PASSAGE SHOWN:
# Mineral Oil Cooling?



## mrhoppsmc (Aug 31, 2009)

Just wondering if mineral oil cooling is the best option for the price to cool down your system and is it a mess to clean up?


----------



## rre123 (Oct 12, 2009)

Mineral oil cooling is mainly for the looks. It is way too expensive to do if you want to get the best temperature with it. With a passive mineral oil cooler, the temperature would be worse than air cooling because the heat will stay in the oil. You will need a big pump and radiator in order to cool the oil.


----------



## nbjeter3 (Aug 19, 2010)

Well there is always this way:
YouTube - Vegetable Oil PC


----------



## mrhoppsmc (Aug 31, 2009)

it looks pretty cool and nice vid


----------



## greenbrucelee (Apr 24, 2007)

pointless and just for show. If your gonna be serious about cooling and want to spend lots of money then hydrogen cooling is what you want.


----------



## mrhoppsmc (Aug 31, 2009)

lol, STOP HATIN ON MY POSTS!!!!!! jk


----------



## WereBo (Apr 5, 2008)

The only problem I can see (apart from the costs) of veggie-oil cooling is, will it affect the taste of the chips (fries) afterwards?











:grin:


----------



## mrhoppsmc (Aug 31, 2009)

Good point


----------



## nbjeter3 (Aug 19, 2010)

LMAO!! I love the taste of deep fried Motherboard in the morning...


----------



## Hamada90 (Aug 21, 2010)

Haha woooow....is that even possible? I mean putting oil on the motherboard and all electircal components without it being destroyed in an instant?!


----------



## greenbrucelee (Apr 24, 2007)

it can be done as shown in the video.

I know someone who has used refined frying oil (obviously cooled down) to cool his pc but it can only be done for short periods otherwise with the pc on it will get hot and start to fry.


----------



## mrhoppsmc (Aug 31, 2009)

DATASET:
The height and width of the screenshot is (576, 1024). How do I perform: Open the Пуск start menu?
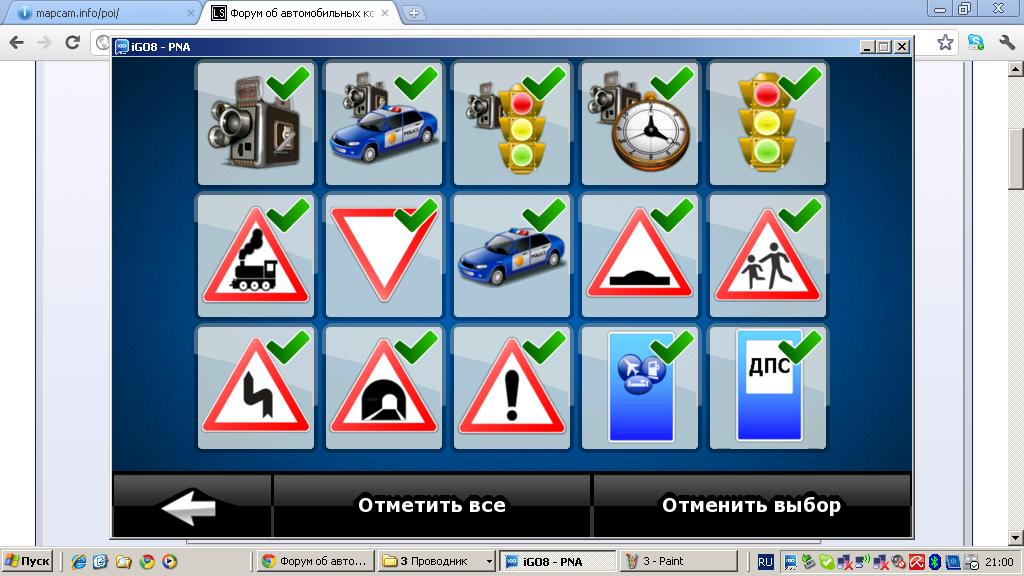[x=28, y=561]
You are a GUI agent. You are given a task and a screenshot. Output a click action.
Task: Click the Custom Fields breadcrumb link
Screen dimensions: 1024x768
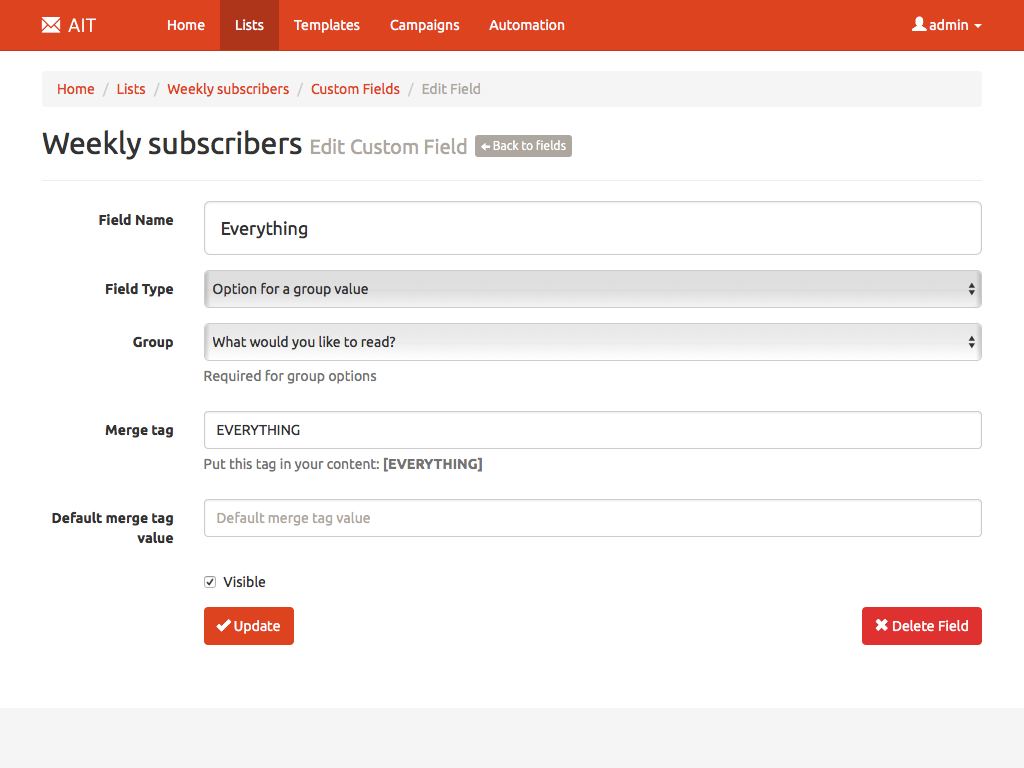(355, 89)
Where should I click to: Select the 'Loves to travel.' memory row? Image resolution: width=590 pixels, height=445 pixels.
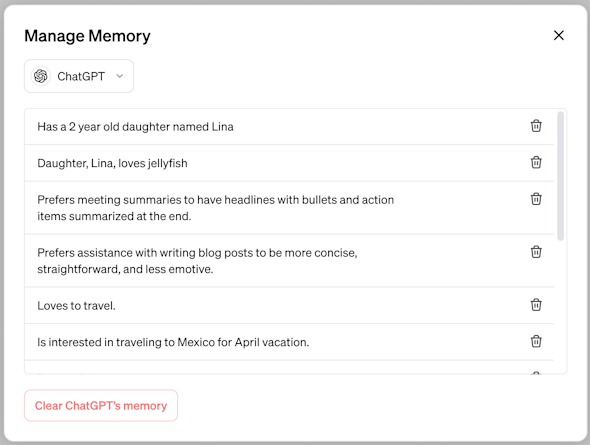[x=289, y=305]
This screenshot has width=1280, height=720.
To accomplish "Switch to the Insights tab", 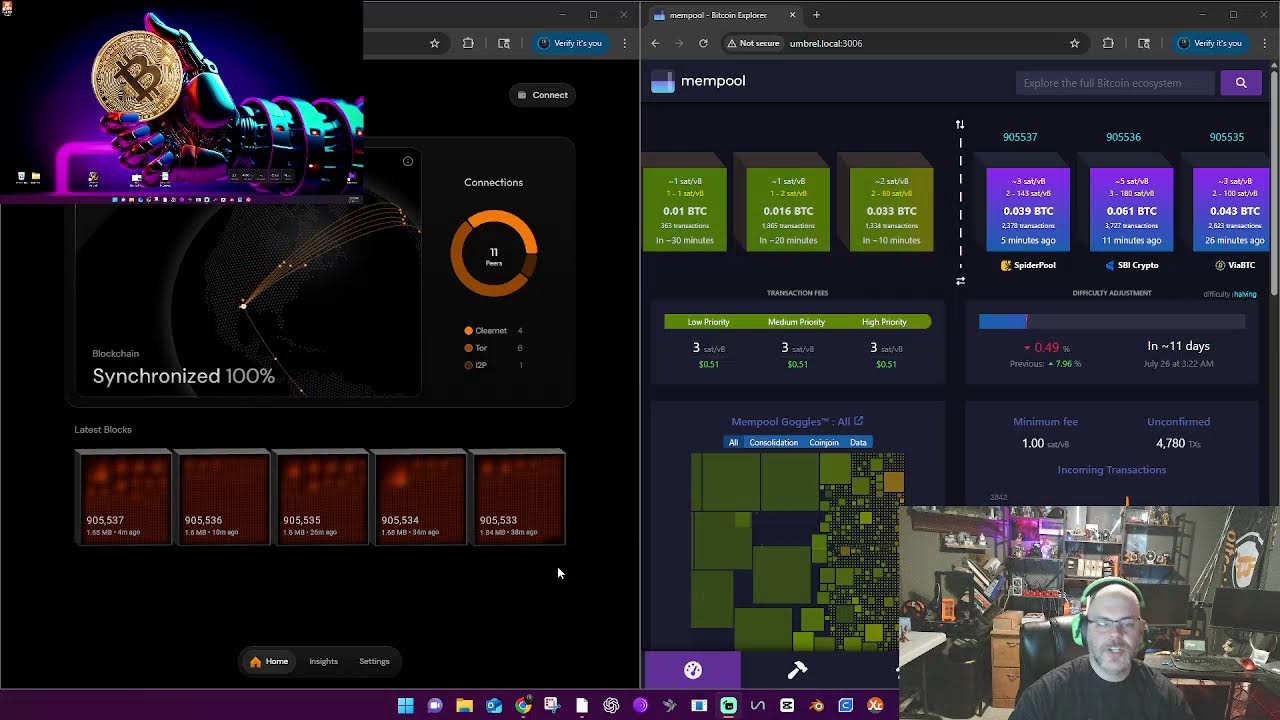I will (x=323, y=661).

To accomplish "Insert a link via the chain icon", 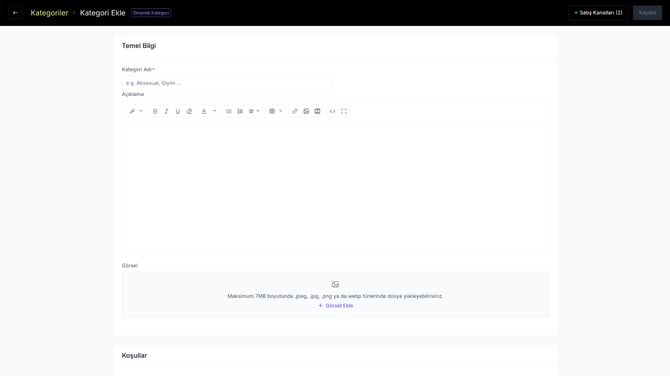I will coord(295,111).
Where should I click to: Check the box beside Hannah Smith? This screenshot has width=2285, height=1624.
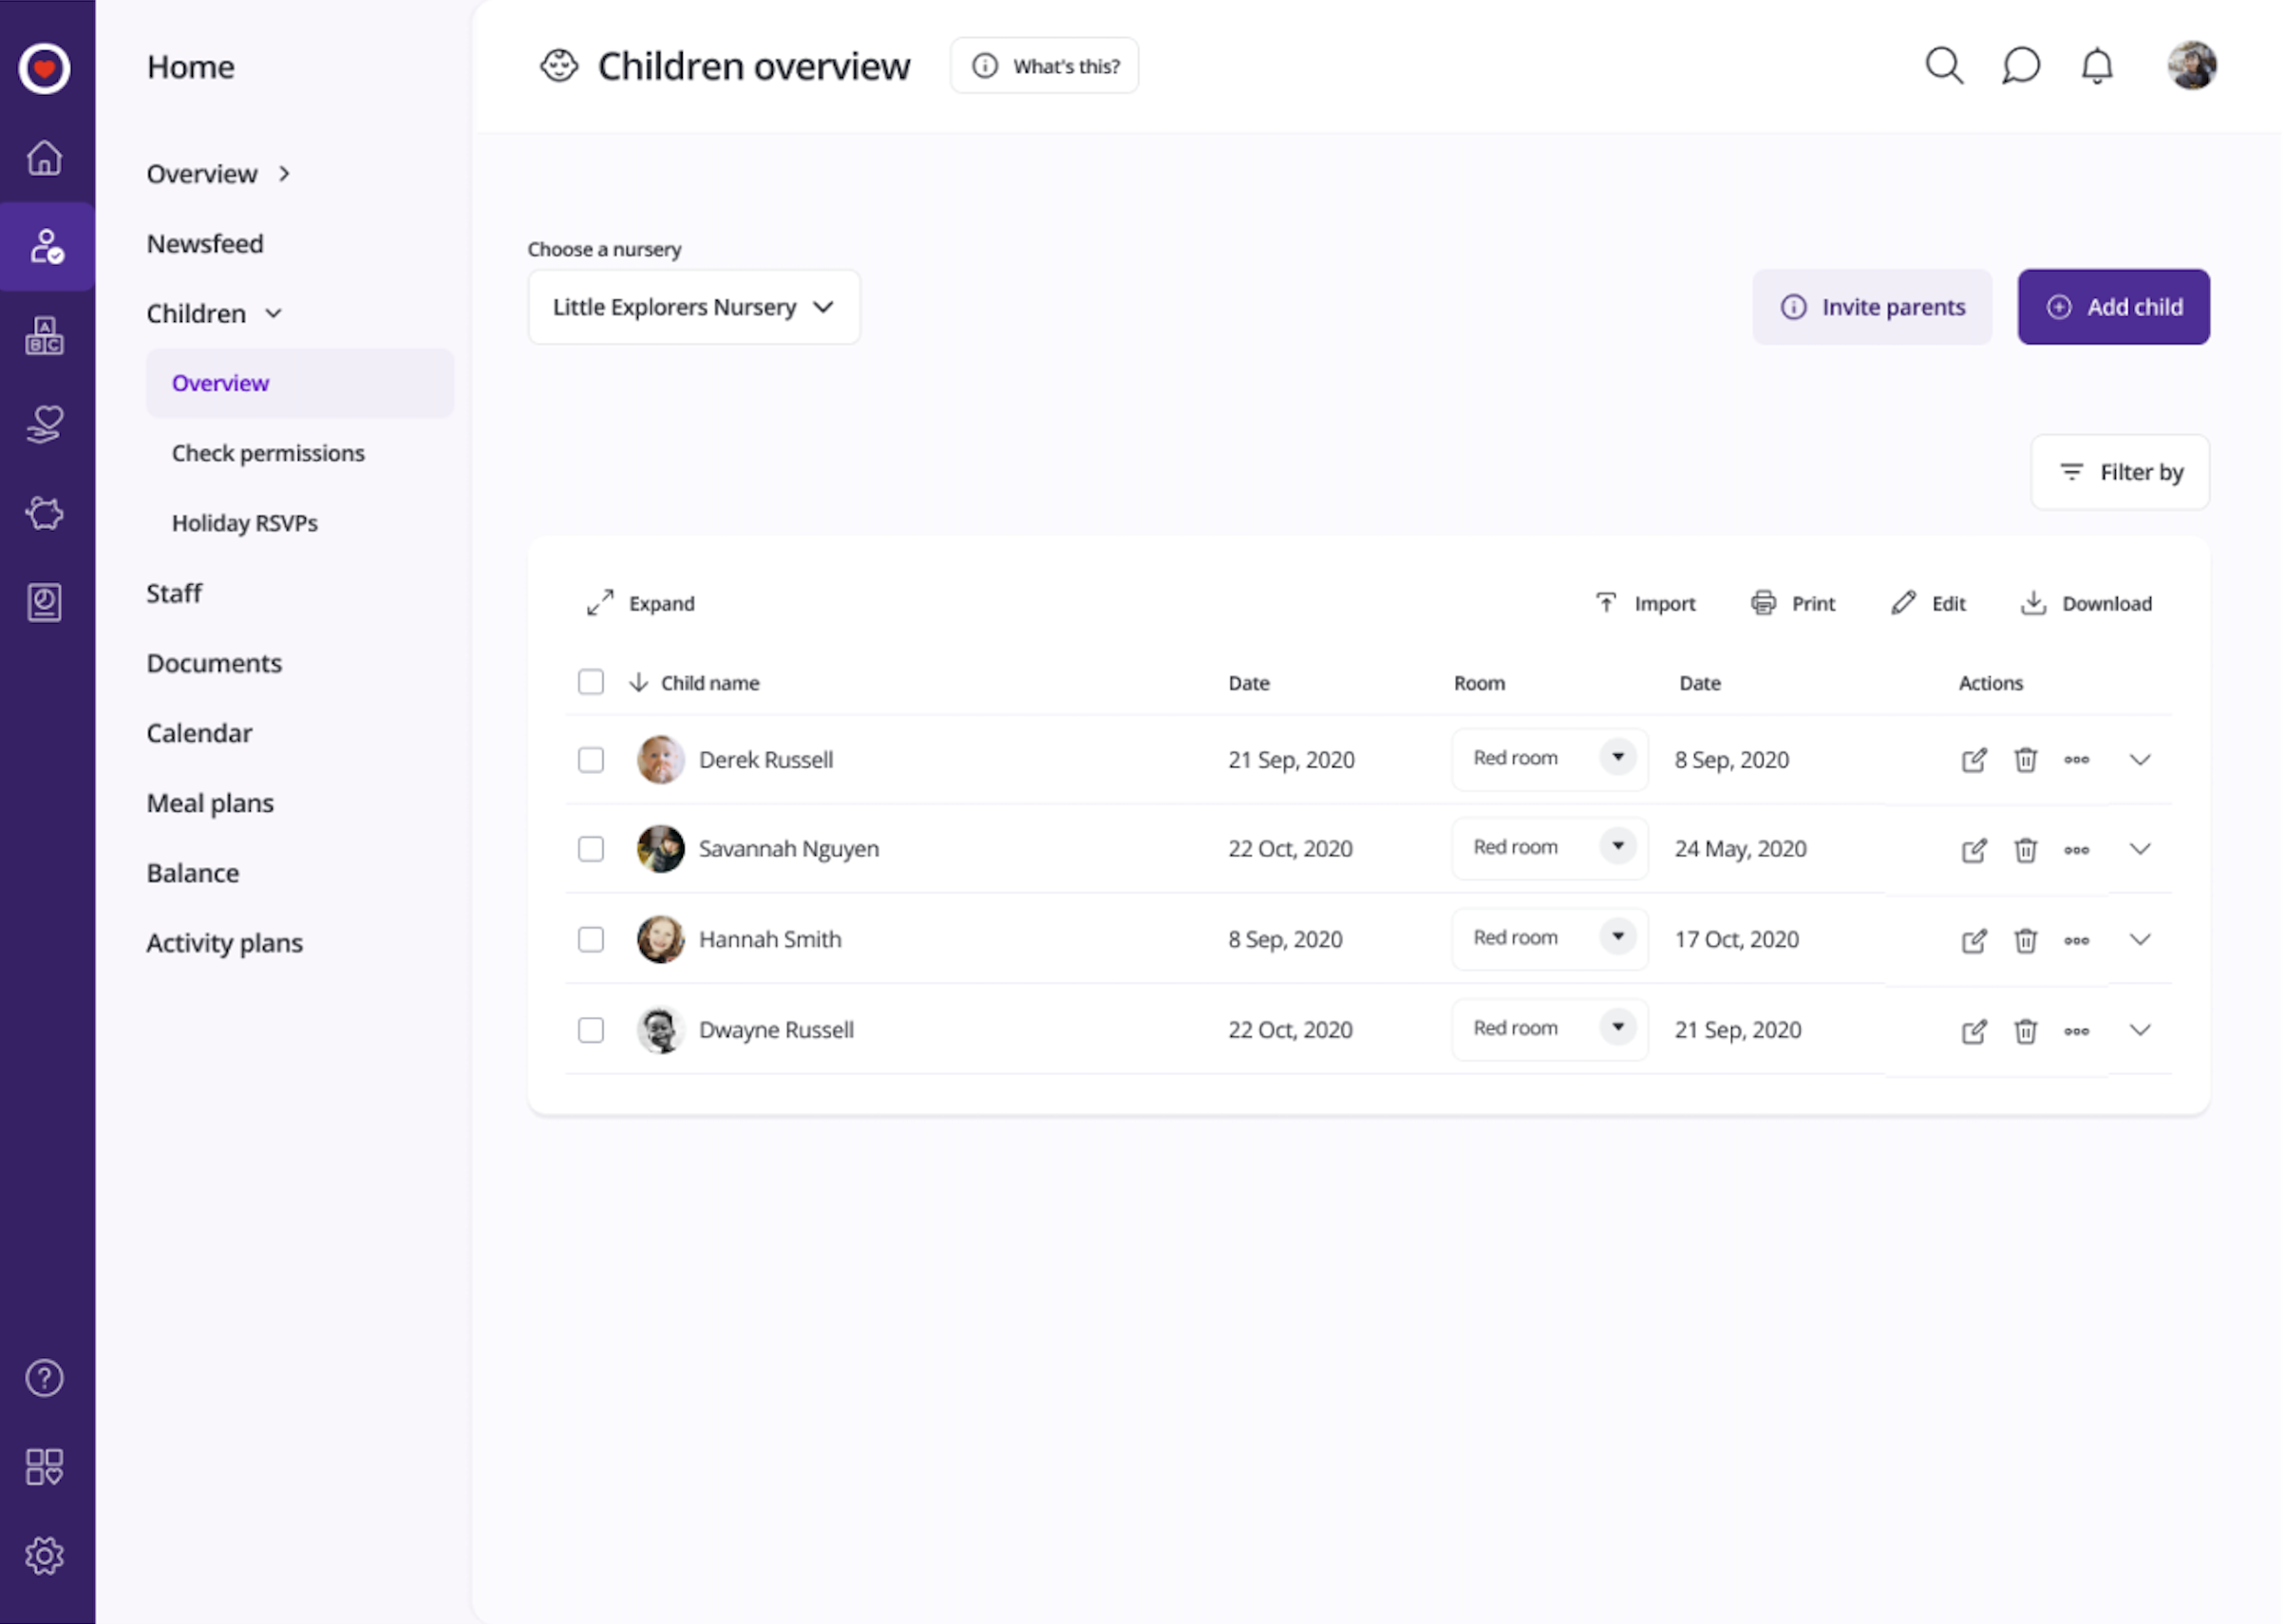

CHALLENGE A: List each distinct username that appears as a poster in the mineral oil cooling thread.
CHALLENGE B: According to rre123 in the mineral oil cooling thread, what equipment is needed to cool the oil?

EXERCISE RESULT A: mrhoppsmc, rre123, nbjeter3, greenbrucelee, WereBo, Hamada90

EXERCISE RESULT B: A big pump and radiator.